-- BEGIN Dataset rows --

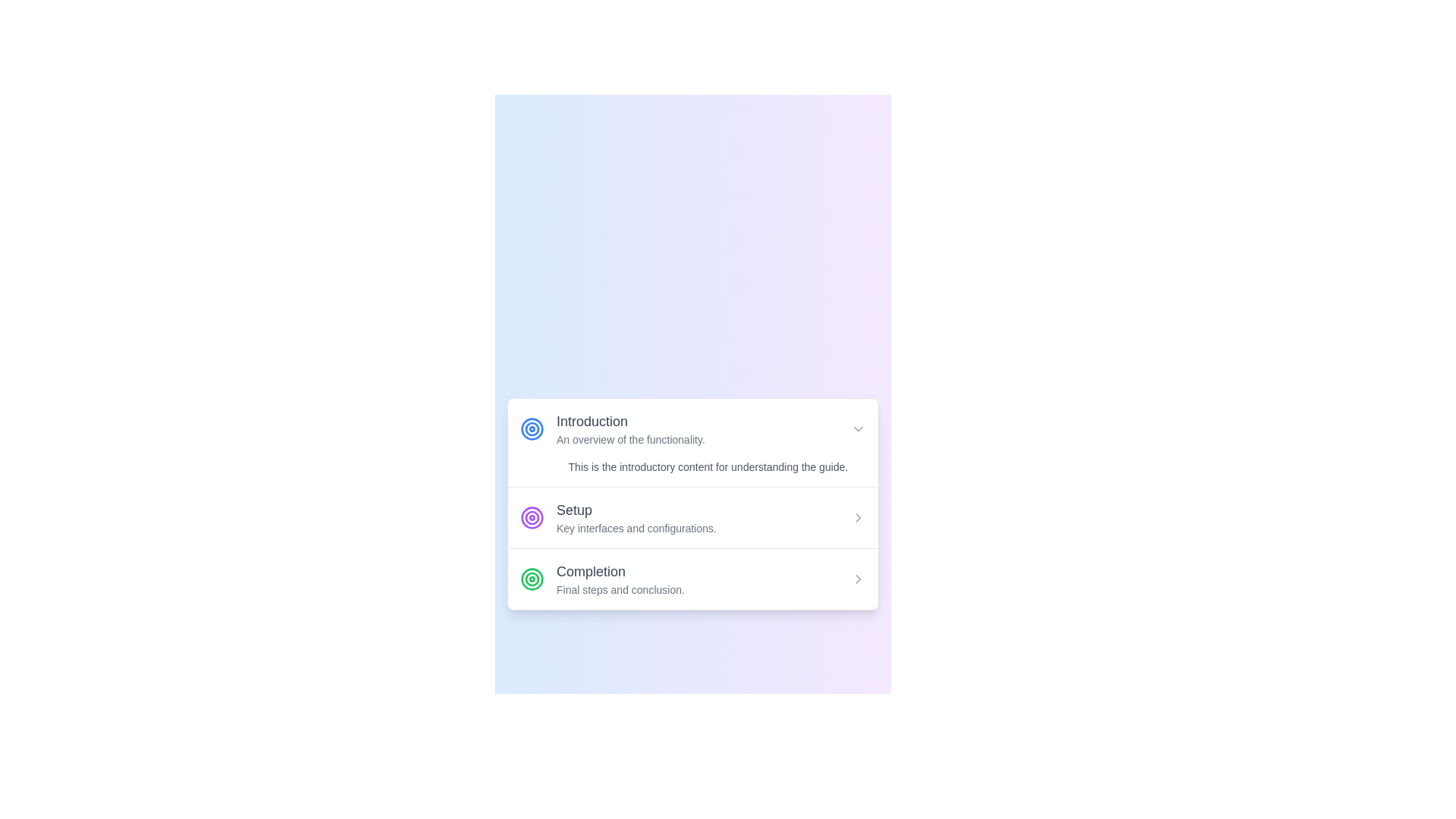 The width and height of the screenshot is (1456, 819). I want to click on the interactive section header for 'Completion' in the list, so click(692, 579).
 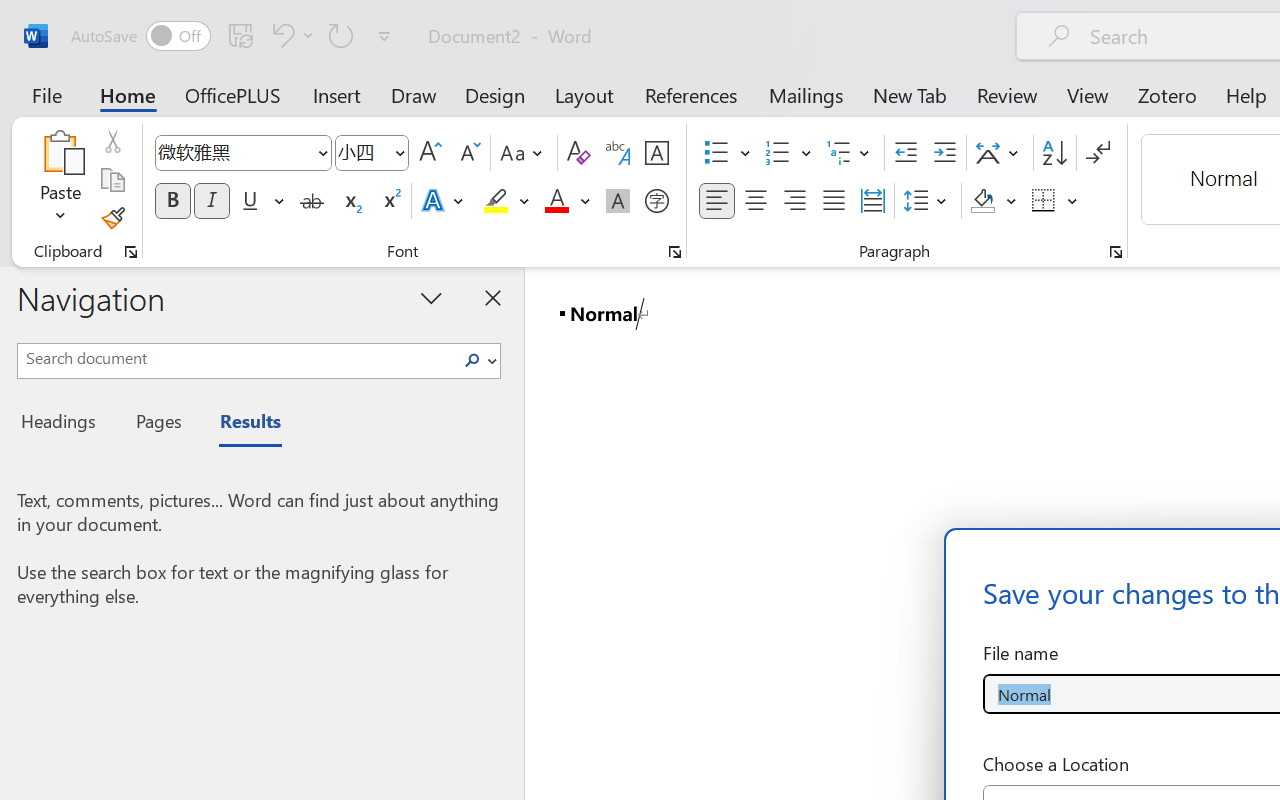 I want to click on 'Character Border', so click(x=656, y=153).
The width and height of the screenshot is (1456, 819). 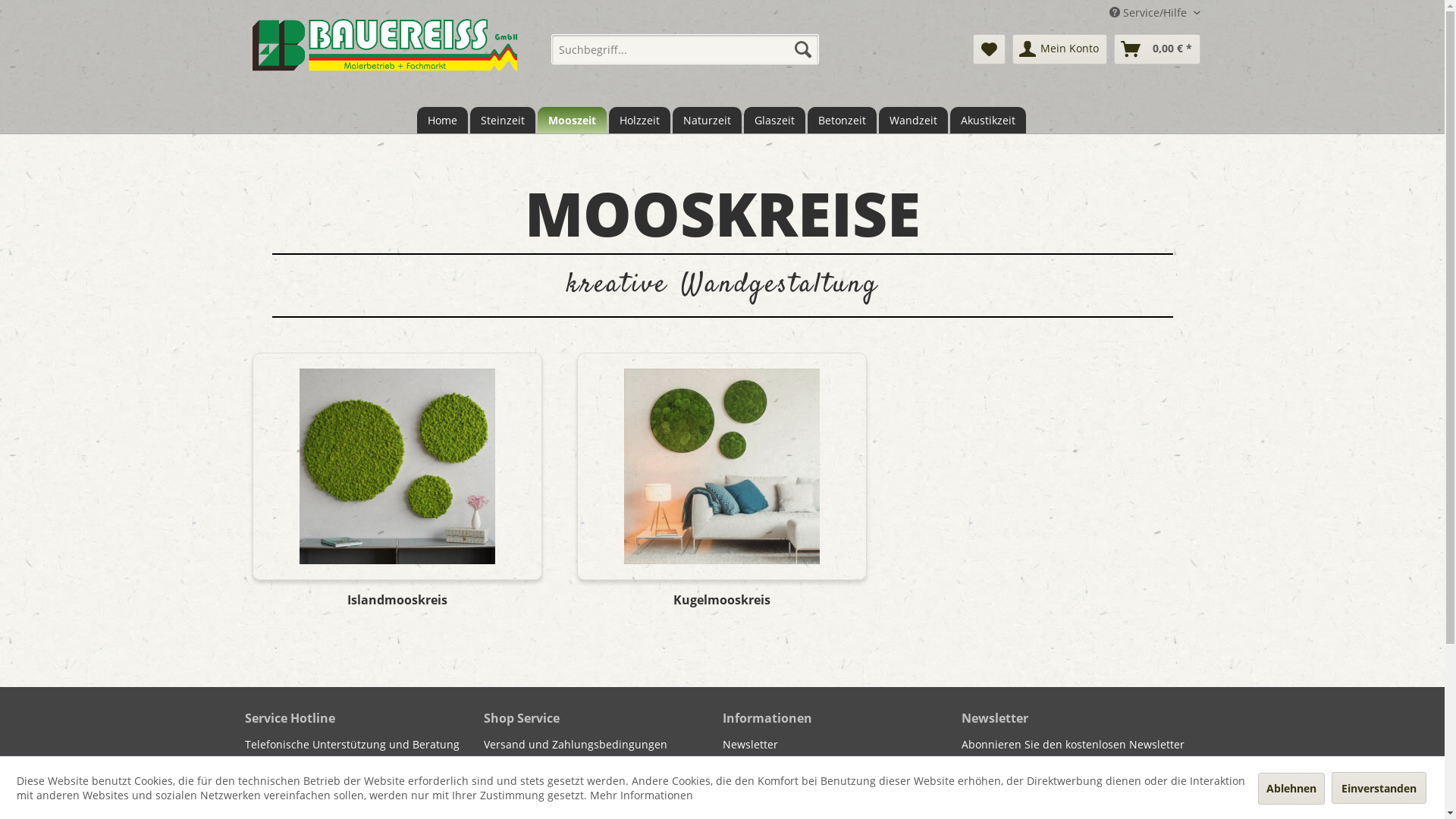 What do you see at coordinates (720, 465) in the screenshot?
I see `'Kugelmooskreis'` at bounding box center [720, 465].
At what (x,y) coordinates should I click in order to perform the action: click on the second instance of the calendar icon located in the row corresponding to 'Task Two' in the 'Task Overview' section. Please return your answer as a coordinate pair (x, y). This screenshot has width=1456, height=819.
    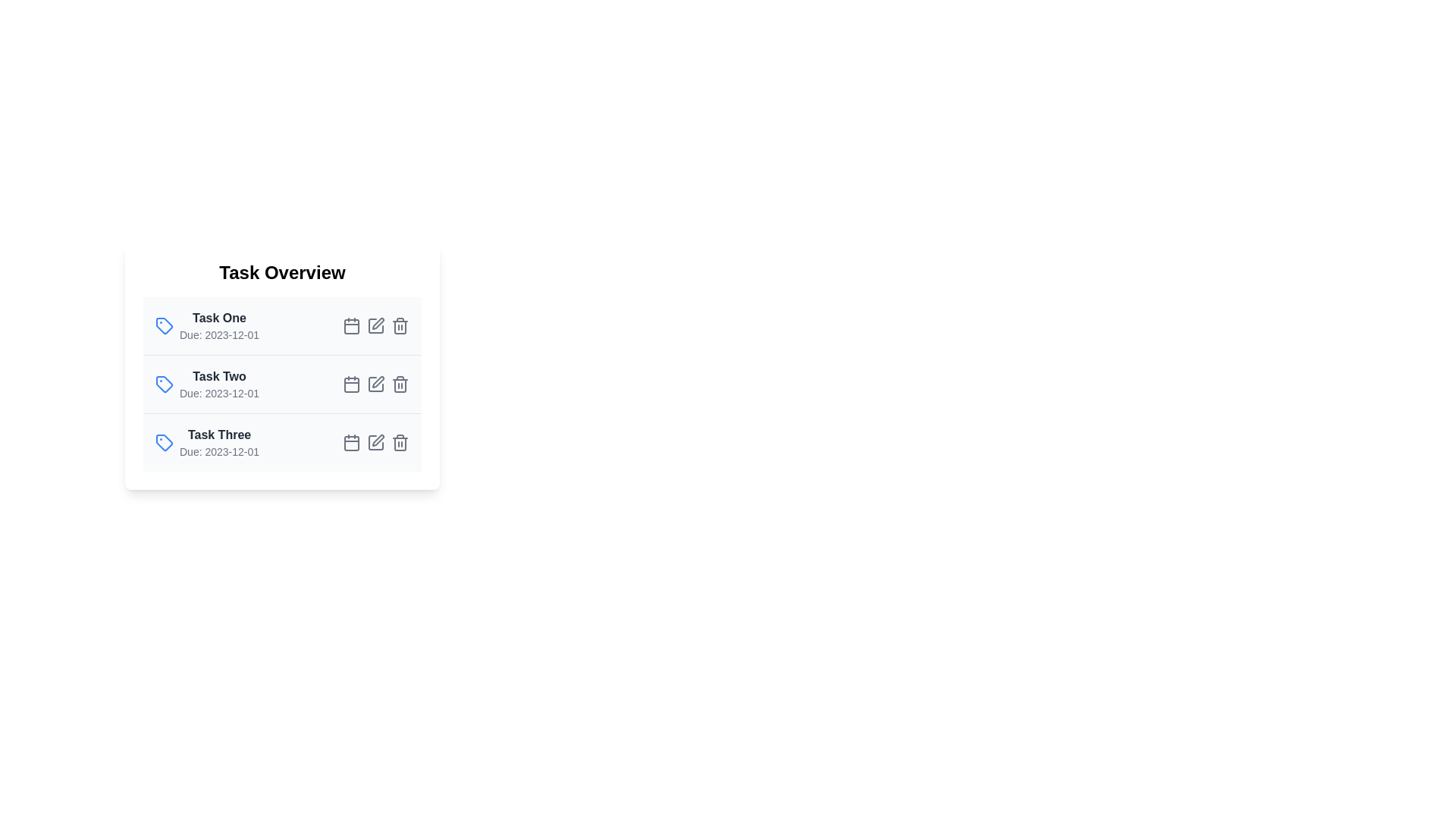
    Looking at the image, I should click on (351, 384).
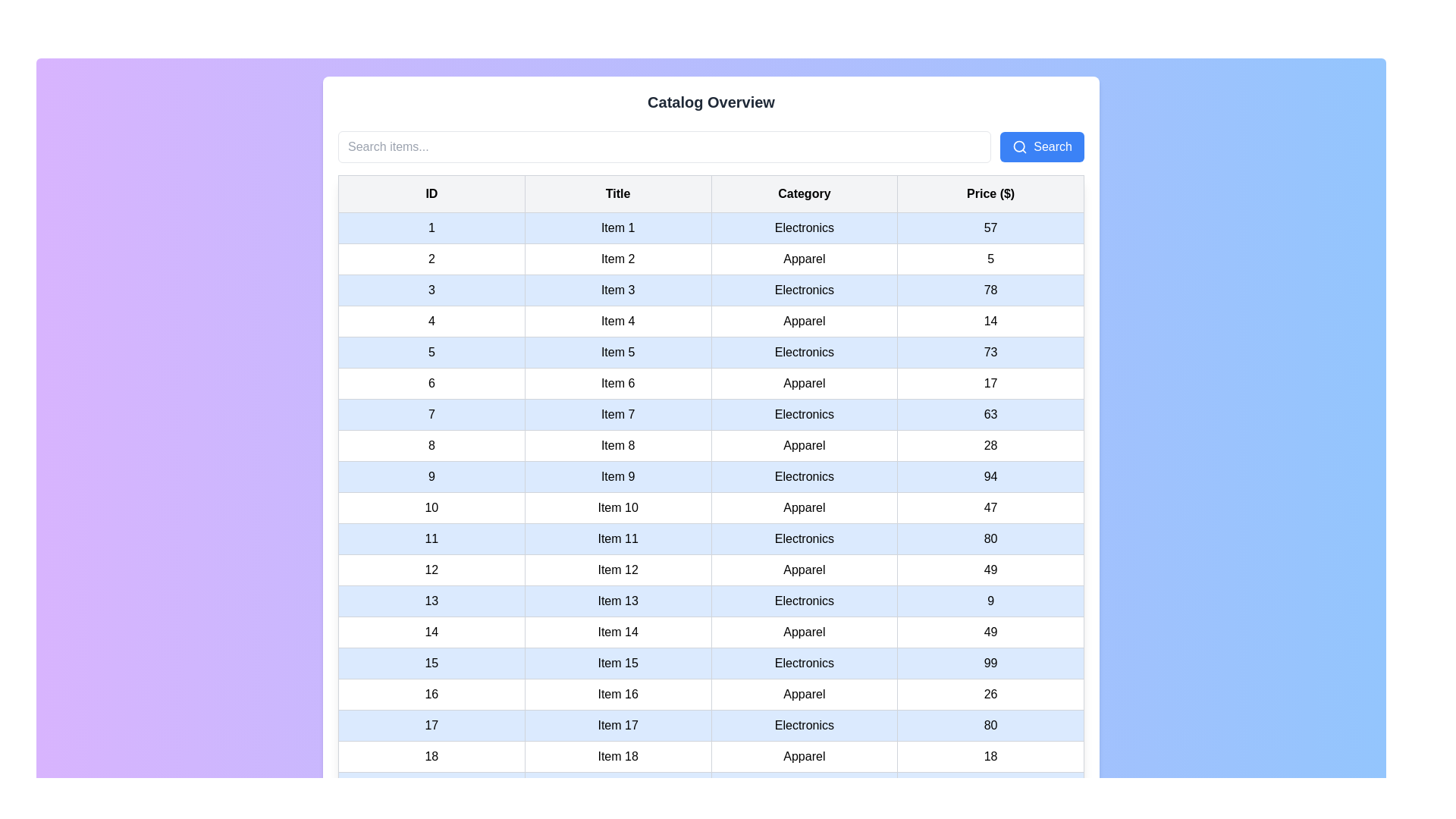 Image resolution: width=1456 pixels, height=819 pixels. Describe the element at coordinates (618, 415) in the screenshot. I see `the text label indicating the title 'Item 7', which is located in the second column of the 7th row of a table, positioned between elements displaying '7' and 'Electronics'` at that location.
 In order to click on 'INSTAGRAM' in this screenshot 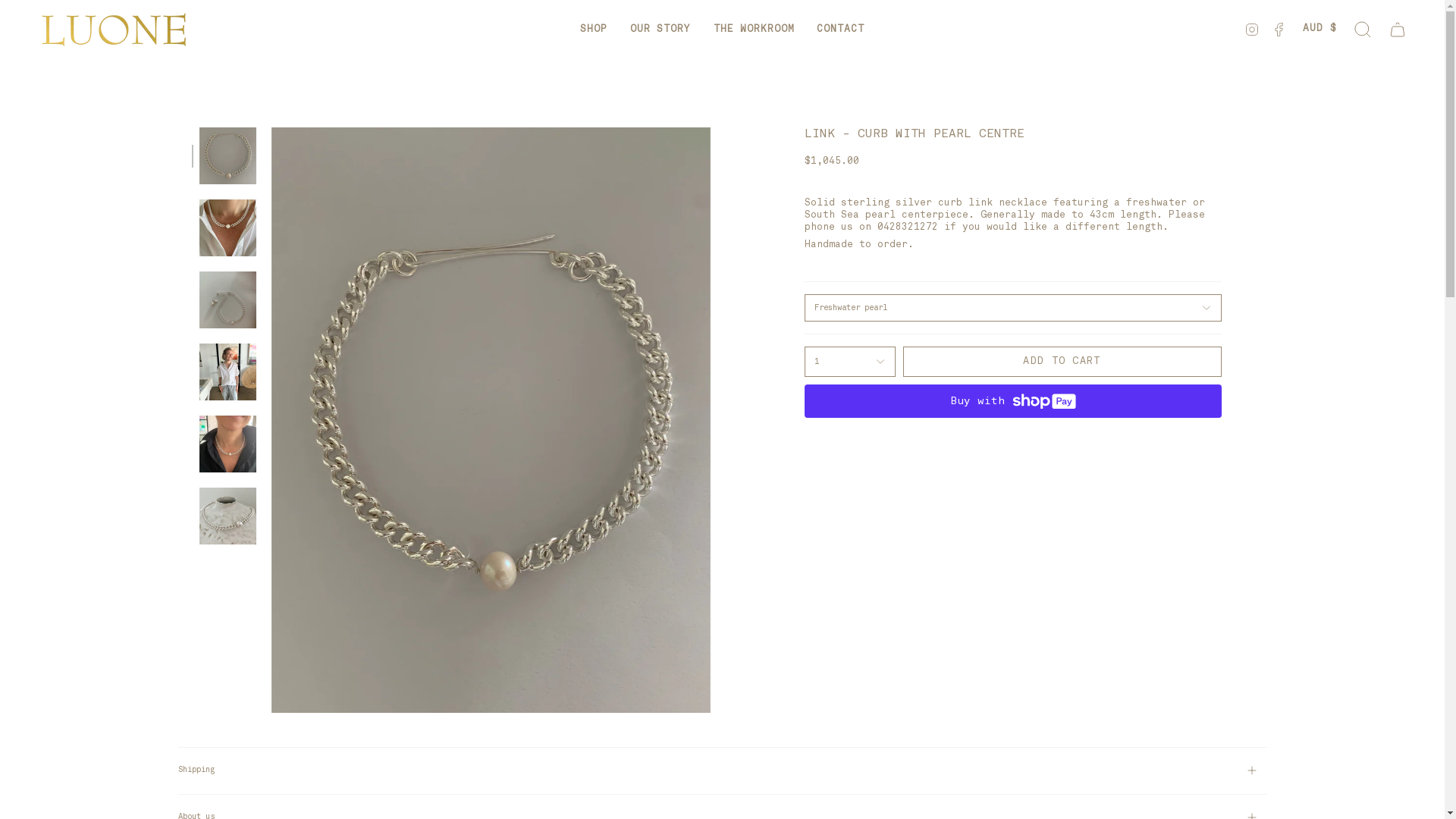, I will do `click(1252, 29)`.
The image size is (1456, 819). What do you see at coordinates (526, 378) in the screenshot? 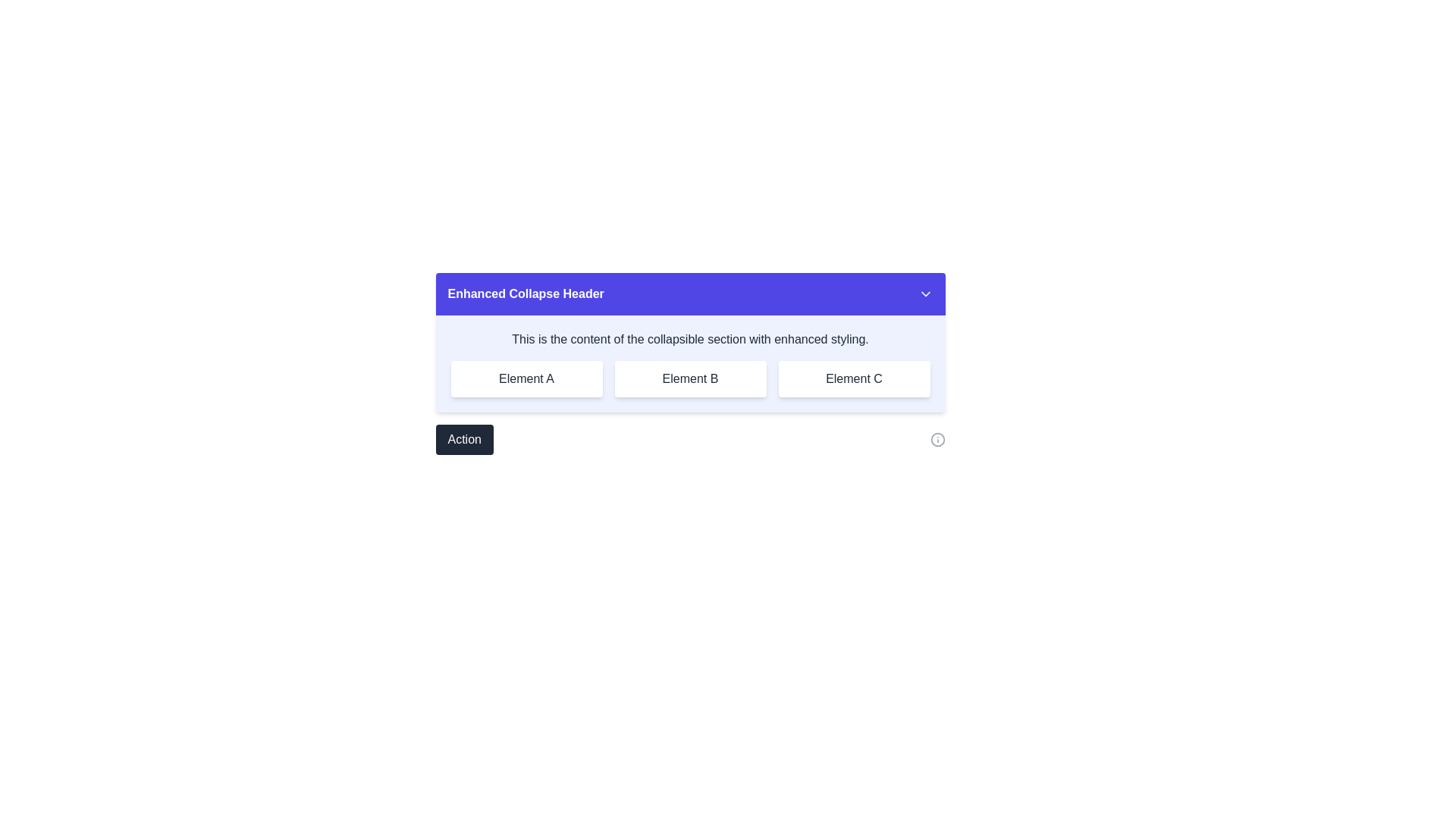
I see `the button labeled 'Element A' which is the first in a set of three horizontally arranged components under the 'Enhanced Collapse Header'` at bounding box center [526, 378].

-- END Dataset rows --

Instructions to follow >>
Convert the lines from the one containing "The image size" through the end of the items into a Markdown table with the columns Row and Line, skipping blank lines and leaving out the pictures.

Output of the task >>
| Row | Line |
|---|---|
| 1 | The image size is (1456, 819). What do you see at coordinates (526, 378) in the screenshot?  |
| 2 | I see `the button labeled 'Element A' which is the first in a set of three horizontally arranged components under the 'Enhanced Collapse Header'` at bounding box center [526, 378]. |